# To do:
This task is to restate all of the entries exactly.

# Study material:
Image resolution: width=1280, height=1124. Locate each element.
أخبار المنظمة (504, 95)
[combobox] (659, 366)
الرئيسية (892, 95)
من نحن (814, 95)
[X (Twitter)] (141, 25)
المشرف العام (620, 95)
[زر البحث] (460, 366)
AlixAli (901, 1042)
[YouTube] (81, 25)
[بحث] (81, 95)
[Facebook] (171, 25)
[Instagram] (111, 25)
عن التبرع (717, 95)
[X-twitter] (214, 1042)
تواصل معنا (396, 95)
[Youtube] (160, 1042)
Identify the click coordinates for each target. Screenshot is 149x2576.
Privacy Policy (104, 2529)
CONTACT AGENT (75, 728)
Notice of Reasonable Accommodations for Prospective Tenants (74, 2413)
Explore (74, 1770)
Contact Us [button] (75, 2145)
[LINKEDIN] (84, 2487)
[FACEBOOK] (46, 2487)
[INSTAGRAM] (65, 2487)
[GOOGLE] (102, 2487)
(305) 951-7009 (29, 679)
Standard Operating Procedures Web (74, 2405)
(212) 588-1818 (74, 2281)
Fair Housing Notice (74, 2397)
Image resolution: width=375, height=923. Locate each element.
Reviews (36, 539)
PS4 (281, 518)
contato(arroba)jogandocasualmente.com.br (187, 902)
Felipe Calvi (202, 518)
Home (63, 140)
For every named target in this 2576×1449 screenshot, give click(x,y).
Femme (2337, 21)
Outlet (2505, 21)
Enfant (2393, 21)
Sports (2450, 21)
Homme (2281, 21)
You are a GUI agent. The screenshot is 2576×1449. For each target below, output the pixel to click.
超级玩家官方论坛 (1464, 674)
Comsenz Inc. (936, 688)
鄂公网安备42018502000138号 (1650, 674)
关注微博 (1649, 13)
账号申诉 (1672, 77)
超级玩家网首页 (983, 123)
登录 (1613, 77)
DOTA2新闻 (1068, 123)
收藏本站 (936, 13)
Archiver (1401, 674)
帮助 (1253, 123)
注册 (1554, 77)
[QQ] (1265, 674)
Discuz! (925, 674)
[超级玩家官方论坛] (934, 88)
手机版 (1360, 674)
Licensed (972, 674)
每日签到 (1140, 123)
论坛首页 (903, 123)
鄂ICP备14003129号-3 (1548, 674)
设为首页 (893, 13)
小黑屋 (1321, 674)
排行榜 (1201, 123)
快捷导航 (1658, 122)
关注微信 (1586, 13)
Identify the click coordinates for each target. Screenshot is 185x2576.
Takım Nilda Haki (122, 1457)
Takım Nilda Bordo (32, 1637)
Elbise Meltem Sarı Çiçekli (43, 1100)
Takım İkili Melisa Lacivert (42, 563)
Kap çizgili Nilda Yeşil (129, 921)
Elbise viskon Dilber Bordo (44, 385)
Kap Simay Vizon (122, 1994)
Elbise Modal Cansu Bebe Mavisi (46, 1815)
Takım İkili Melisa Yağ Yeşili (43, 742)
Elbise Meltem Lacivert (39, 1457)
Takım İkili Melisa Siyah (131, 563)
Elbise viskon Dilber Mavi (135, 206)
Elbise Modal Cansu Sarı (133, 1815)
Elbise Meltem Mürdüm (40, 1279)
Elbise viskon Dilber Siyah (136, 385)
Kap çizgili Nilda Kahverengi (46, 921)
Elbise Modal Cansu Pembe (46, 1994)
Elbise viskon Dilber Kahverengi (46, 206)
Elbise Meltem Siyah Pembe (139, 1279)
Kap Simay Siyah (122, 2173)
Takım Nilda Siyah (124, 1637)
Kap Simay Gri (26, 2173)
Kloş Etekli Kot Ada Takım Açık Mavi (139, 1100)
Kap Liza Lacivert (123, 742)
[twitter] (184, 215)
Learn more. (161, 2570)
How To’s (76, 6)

# Result:
Image resolution: width=1280, height=1124. Locate each element.
أخبار المنظمة (504, 95)
[combobox] (659, 366)
الرئيسية (892, 95)
من نحن (814, 95)
[X (Twitter)] (141, 25)
المشرف العام (620, 95)
[زر البحث] (460, 366)
AlixAli (901, 1042)
[YouTube] (81, 25)
[بحث] (81, 95)
[Facebook] (171, 25)
[Instagram] (111, 25)
عن التبرع (717, 95)
[X-twitter] (214, 1042)
تواصل معنا (396, 95)
[Youtube] (160, 1042)
Identify the click coordinates for each target. Screenshot is 149x2576.
Privacy Policy (104, 2529)
CONTACT AGENT (75, 728)
Notice of Reasonable Accommodations for Prospective Tenants (74, 2413)
Explore (74, 1770)
Contact Us [button] (75, 2145)
[LINKEDIN] (84, 2487)
[FACEBOOK] (46, 2487)
[INSTAGRAM] (65, 2487)
[GOOGLE] (102, 2487)
(305) 951-7009 (29, 679)
Standard Operating Procedures Web (74, 2405)
(212) 588-1818 (74, 2281)
Fair Housing Notice (74, 2397)
Image resolution: width=375, height=923. Locate each element.
Reviews (36, 539)
PS4 (281, 518)
contato(arroba)jogandocasualmente.com.br (187, 902)
Felipe Calvi (202, 518)
Home (63, 140)
For every named target in this 2576×1449 screenshot, give click(x,y).
Femme (2337, 21)
Outlet (2505, 21)
Enfant (2393, 21)
Sports (2450, 21)
Homme (2281, 21)
You are a GUI agent. The screenshot is 2576×1449. For each target below, output the pixel to click.
超级玩家官方论坛 (1464, 674)
Comsenz Inc. (936, 688)
鄂公网安备42018502000138号 (1650, 674)
关注微博 (1649, 13)
账号申诉 (1672, 77)
超级玩家网首页 (983, 123)
登录 (1613, 77)
DOTA2新闻 (1068, 123)
收藏本站 (936, 13)
Archiver (1401, 674)
帮助 (1253, 123)
注册 (1554, 77)
[QQ] (1265, 674)
Discuz! (925, 674)
[超级玩家官方论坛] (934, 88)
手机版 (1360, 674)
Licensed (972, 674)
每日签到 (1140, 123)
论坛首页 (903, 123)
鄂ICP备14003129号-3 (1548, 674)
设为首页 (893, 13)
小黑屋 (1321, 674)
排行榜 (1201, 123)
快捷导航 (1658, 122)
关注微信 (1586, 13)
Identify the click coordinates for each target. Screenshot is 185x2576.
Takım Nilda Haki (122, 1457)
Takım Nilda Bordo (32, 1637)
Elbise Meltem Sarı Çiçekli (43, 1100)
Takım İkili Melisa Lacivert (42, 563)
Kap çizgili Nilda Yeşil (129, 921)
Elbise viskon Dilber Bordo (44, 385)
Kap Simay Vizon (122, 1994)
Elbise Modal Cansu Bebe Mavisi (46, 1815)
Takım İkili Melisa Yağ Yeşili (43, 742)
Elbise Meltem Lacivert (39, 1457)
Takım İkili Melisa Siyah (131, 563)
Elbise viskon Dilber Mavi (135, 206)
Elbise Modal Cansu Sarı (133, 1815)
Elbise Meltem Mürdüm (40, 1279)
Elbise viskon Dilber Siyah (136, 385)
Kap çizgili Nilda Kahverengi (46, 921)
Elbise Modal Cansu Pembe (46, 1994)
Elbise viskon Dilber Kahverengi (46, 206)
Elbise Meltem Siyah Pembe (139, 1279)
Kap Simay Siyah (122, 2173)
Takım Nilda Siyah (124, 1637)
Kap Simay Gri (26, 2173)
Kloş Etekli Kot Ada Takım Açık Mavi (139, 1100)
Kap Liza Lacivert (123, 742)
[twitter] (184, 215)
Learn more. (161, 2570)
How To’s (76, 6)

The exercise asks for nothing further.